Pick Patreon when membership tiers and content are the real product, and community is a perk. The payment infrastructure is the main reason.

Pick Slack for B2B masterminds and cohort-based programmes where members already live in Slack. The threaded discipline is the differentiator.

Pick Substack for newsletter-led creators who care about email reach more than community depth.

Pick Reddit for interest-based communities that would benefit from organic search visibility. Free and discoverable in a way Skool is not.

Pick Kajabi when the course catalogue and paid ad funnels matter more than the community feel.

Stay on Skool if the simplicity is the point, the leaderboard mechanic is driving real engagement, and the community fits the standard template. Skool earned its reputation for a reason.

FAQ

Is there a free version of Skool?

No. Skool charges a flat monthly fee per community after a short trial. The fee is the same regardless of member count, with payment processing added on top of paid memberships.

What is the best free Skool alternative?

Discord and Reddit are the strongest free options. Discord wins on real-time discussion and voice; Reddit wins on search visibility and discoverability. Neither has a native payment layer.

Can I import my Skool content into Mighty Networks?

Member emails and course content can be imported manually. Skool does not currently expose an API for direct migration, so most operators rebuild course modules in Mighty Networks while keeping the Skool community running for a transition period.

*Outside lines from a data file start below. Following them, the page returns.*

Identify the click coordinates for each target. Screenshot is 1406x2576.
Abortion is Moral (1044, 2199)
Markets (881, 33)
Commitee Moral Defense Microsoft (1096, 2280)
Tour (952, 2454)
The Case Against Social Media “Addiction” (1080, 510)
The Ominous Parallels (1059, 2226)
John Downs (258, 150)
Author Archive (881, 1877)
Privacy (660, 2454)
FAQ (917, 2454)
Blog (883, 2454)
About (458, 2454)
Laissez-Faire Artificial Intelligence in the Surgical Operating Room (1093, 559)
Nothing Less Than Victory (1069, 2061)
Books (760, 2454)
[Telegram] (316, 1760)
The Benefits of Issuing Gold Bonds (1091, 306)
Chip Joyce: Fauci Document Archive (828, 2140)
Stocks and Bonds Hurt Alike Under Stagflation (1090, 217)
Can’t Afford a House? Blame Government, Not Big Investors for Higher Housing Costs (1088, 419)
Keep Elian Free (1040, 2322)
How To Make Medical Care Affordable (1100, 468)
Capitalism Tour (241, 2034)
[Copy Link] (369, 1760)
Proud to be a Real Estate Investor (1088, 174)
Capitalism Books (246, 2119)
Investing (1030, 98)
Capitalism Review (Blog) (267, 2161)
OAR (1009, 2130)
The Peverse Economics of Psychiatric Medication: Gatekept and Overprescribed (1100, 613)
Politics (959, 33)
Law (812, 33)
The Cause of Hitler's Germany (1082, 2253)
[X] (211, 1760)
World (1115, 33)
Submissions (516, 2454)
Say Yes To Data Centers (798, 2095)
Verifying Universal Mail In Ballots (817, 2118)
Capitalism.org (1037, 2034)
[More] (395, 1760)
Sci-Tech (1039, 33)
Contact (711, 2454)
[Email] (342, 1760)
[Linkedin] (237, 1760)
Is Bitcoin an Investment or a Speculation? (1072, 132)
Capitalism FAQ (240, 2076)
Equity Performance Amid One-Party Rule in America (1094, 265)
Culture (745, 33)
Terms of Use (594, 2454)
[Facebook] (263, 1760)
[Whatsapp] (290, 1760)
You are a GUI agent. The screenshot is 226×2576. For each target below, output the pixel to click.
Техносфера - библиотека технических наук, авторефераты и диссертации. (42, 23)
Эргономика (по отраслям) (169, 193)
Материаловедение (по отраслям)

What is the cheapest Skool alternative for paid communities?

Patreon plus a free Discord server is the most affordable paid-community setup, with Patreon’s percentage cut on pledges and Discord’s free server hosting. The combo lacks Skool’s leaderboard and integrated course player.

Is Skool better than Mighty Networks?

Skool wins on out-of-the-box simplicity and the gamified leaderboard. Mighty Networks wins on customisation, course depth, analytics, and branded mobile. The right answer depends on whether the operator values speed-to-launch or long-term flexibility.

What do people use instead of Skool for online courses?

Kajabi, Thinkific, Teachable, and Podia are the four named most often. Each handles courses, payments, and email marketing more deeply than Skool, with community features as a secondary layer.